Total runtime: 122.733 ms
(9 rows)
Although it's probably in the cache, as it took 1073 ms the first time.
The table has half a million rows, but tables all over the database are
being accessed, so the cache is shared between several hundred million
rows.
Postgres executes this query in two stages. First it does a trawl of the
index (on field), and builds an bitmap. Then it fetches the pages
according to the bitmap. I can see the second stage being quite easy to
adapt for fadvise, but the first stage would be a little more tricky. Both
stages are equally important, as they take a comparable amount of time.

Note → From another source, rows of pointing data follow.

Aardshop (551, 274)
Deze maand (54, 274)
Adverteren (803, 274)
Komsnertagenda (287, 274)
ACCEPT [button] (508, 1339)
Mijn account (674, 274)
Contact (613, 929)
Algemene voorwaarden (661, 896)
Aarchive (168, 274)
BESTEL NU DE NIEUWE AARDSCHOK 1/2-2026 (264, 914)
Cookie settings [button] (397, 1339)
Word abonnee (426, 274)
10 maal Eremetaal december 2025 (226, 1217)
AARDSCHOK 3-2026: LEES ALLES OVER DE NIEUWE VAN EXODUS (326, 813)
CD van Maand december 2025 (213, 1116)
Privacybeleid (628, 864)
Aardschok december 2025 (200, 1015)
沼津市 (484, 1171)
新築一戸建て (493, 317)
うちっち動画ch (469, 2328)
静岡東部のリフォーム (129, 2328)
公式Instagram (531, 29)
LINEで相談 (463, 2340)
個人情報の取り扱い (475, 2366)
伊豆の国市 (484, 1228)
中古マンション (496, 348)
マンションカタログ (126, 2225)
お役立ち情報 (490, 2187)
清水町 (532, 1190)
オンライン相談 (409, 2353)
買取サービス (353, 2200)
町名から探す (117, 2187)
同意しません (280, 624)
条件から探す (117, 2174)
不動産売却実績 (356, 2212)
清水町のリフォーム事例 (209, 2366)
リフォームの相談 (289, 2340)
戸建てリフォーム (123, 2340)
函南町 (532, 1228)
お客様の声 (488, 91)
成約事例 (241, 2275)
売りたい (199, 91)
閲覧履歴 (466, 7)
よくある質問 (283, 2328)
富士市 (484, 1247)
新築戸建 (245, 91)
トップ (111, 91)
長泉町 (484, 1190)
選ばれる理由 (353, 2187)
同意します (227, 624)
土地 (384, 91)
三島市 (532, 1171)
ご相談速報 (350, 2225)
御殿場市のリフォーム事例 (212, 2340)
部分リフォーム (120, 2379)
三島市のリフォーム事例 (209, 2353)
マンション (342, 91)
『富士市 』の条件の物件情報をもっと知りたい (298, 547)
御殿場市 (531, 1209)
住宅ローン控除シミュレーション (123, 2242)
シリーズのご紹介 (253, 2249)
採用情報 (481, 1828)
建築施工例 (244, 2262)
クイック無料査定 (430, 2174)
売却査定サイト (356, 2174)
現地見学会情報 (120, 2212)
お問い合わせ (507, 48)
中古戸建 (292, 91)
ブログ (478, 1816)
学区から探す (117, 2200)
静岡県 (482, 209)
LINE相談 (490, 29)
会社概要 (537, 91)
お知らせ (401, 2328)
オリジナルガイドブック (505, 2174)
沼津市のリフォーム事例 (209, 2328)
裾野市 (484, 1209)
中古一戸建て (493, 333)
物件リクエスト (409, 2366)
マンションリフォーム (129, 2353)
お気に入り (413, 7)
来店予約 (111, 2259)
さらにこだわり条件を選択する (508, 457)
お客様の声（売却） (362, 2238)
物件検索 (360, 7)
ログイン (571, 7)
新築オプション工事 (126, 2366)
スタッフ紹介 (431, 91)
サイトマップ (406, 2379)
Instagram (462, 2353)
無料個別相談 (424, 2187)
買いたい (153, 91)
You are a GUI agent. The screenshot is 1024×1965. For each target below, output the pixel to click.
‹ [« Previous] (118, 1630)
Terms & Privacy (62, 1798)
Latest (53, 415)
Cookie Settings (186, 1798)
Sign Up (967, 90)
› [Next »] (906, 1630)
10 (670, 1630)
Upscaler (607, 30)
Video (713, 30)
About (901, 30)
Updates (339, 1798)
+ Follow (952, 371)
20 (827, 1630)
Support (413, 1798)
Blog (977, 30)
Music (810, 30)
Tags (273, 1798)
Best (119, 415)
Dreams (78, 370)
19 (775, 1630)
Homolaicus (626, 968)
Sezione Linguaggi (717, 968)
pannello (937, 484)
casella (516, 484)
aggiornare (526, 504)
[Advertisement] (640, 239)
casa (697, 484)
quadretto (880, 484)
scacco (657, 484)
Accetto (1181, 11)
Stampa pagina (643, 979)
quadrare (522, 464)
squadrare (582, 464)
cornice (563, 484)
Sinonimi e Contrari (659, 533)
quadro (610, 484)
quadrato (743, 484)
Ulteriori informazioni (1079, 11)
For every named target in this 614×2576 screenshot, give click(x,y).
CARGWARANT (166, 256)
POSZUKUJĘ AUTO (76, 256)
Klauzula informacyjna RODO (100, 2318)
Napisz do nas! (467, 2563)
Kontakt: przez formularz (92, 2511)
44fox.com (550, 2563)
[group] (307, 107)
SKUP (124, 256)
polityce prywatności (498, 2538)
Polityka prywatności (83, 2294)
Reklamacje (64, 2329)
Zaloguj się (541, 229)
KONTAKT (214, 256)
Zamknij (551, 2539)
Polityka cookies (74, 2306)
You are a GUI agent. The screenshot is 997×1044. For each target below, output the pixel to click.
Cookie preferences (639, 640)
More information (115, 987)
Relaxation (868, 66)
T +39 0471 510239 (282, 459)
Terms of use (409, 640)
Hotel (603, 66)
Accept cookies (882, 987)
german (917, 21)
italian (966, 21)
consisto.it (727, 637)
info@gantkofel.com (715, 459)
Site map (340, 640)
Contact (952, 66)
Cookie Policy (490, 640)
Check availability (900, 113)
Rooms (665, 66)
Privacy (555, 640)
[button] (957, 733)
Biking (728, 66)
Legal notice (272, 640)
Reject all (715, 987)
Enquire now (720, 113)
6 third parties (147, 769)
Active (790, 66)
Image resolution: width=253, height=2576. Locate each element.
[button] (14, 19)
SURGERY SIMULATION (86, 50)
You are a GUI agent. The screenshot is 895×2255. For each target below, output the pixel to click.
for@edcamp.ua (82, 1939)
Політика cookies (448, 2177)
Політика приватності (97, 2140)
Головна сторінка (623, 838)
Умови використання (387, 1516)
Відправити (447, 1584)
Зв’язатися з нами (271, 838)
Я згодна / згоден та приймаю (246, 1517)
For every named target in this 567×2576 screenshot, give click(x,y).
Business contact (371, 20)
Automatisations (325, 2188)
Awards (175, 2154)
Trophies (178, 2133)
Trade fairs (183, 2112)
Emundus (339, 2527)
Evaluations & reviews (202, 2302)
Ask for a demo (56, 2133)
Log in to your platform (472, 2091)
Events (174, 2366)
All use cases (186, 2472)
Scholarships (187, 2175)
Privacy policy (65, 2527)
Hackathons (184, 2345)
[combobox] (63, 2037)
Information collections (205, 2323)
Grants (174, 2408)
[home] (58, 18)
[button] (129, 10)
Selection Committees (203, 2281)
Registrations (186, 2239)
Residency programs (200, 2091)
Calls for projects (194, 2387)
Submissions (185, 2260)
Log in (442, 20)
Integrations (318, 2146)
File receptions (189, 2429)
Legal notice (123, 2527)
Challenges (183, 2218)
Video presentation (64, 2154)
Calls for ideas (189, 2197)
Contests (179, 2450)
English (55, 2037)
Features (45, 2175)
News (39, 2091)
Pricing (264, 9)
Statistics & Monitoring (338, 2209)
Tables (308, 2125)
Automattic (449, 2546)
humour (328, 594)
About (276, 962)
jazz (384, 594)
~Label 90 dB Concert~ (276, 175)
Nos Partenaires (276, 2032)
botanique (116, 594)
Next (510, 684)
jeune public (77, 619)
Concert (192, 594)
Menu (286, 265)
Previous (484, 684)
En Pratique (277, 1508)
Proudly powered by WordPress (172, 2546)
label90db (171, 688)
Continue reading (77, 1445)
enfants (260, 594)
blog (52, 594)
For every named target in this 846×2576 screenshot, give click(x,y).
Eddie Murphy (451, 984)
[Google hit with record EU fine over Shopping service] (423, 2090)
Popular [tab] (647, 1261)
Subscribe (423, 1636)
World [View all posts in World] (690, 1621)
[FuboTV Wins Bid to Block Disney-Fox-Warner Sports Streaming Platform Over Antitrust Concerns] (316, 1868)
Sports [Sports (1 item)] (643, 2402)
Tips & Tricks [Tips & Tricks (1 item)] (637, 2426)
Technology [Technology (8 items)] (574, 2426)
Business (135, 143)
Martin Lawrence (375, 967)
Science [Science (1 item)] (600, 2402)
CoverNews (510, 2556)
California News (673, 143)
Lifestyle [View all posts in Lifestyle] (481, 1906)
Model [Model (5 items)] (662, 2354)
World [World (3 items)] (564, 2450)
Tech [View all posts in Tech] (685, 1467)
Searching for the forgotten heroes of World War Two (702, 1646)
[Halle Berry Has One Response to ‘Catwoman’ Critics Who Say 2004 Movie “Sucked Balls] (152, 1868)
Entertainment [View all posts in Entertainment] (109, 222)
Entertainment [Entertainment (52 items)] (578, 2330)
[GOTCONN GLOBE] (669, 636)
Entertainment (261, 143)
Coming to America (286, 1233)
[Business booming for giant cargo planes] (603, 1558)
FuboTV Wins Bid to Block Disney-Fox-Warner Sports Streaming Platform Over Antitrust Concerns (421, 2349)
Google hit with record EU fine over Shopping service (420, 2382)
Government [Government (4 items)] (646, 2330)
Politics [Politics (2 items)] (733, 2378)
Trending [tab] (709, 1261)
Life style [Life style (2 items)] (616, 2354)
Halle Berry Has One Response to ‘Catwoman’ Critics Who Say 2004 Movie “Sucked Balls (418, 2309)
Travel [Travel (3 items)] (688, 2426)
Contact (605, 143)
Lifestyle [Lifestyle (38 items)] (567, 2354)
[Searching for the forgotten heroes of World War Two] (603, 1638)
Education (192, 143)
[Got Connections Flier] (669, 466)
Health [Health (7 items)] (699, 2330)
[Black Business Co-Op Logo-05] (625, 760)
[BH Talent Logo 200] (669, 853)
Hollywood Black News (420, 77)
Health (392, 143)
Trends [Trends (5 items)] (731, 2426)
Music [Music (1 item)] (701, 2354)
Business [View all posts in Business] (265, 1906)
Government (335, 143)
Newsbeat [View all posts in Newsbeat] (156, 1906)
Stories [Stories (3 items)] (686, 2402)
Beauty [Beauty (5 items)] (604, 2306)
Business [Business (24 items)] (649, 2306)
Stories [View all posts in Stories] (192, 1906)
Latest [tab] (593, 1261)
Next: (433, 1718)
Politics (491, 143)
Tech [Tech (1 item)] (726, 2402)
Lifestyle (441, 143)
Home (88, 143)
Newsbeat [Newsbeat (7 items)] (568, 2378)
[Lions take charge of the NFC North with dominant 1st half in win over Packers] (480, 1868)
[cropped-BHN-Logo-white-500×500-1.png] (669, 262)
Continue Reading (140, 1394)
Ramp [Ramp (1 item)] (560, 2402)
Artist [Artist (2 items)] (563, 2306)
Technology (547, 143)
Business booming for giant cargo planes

We are running this database on a 16-spindle RAID array, so the benefits
to our process of fully utilising them would be quite large. I'm
considering if I can parallelise things a little though.
Alternately, if you'd like to join in on testing this all out more help would
certainly be welcome.
How would you like me to help?
Matthew
--
What goes up must come down. Ask any system administrator.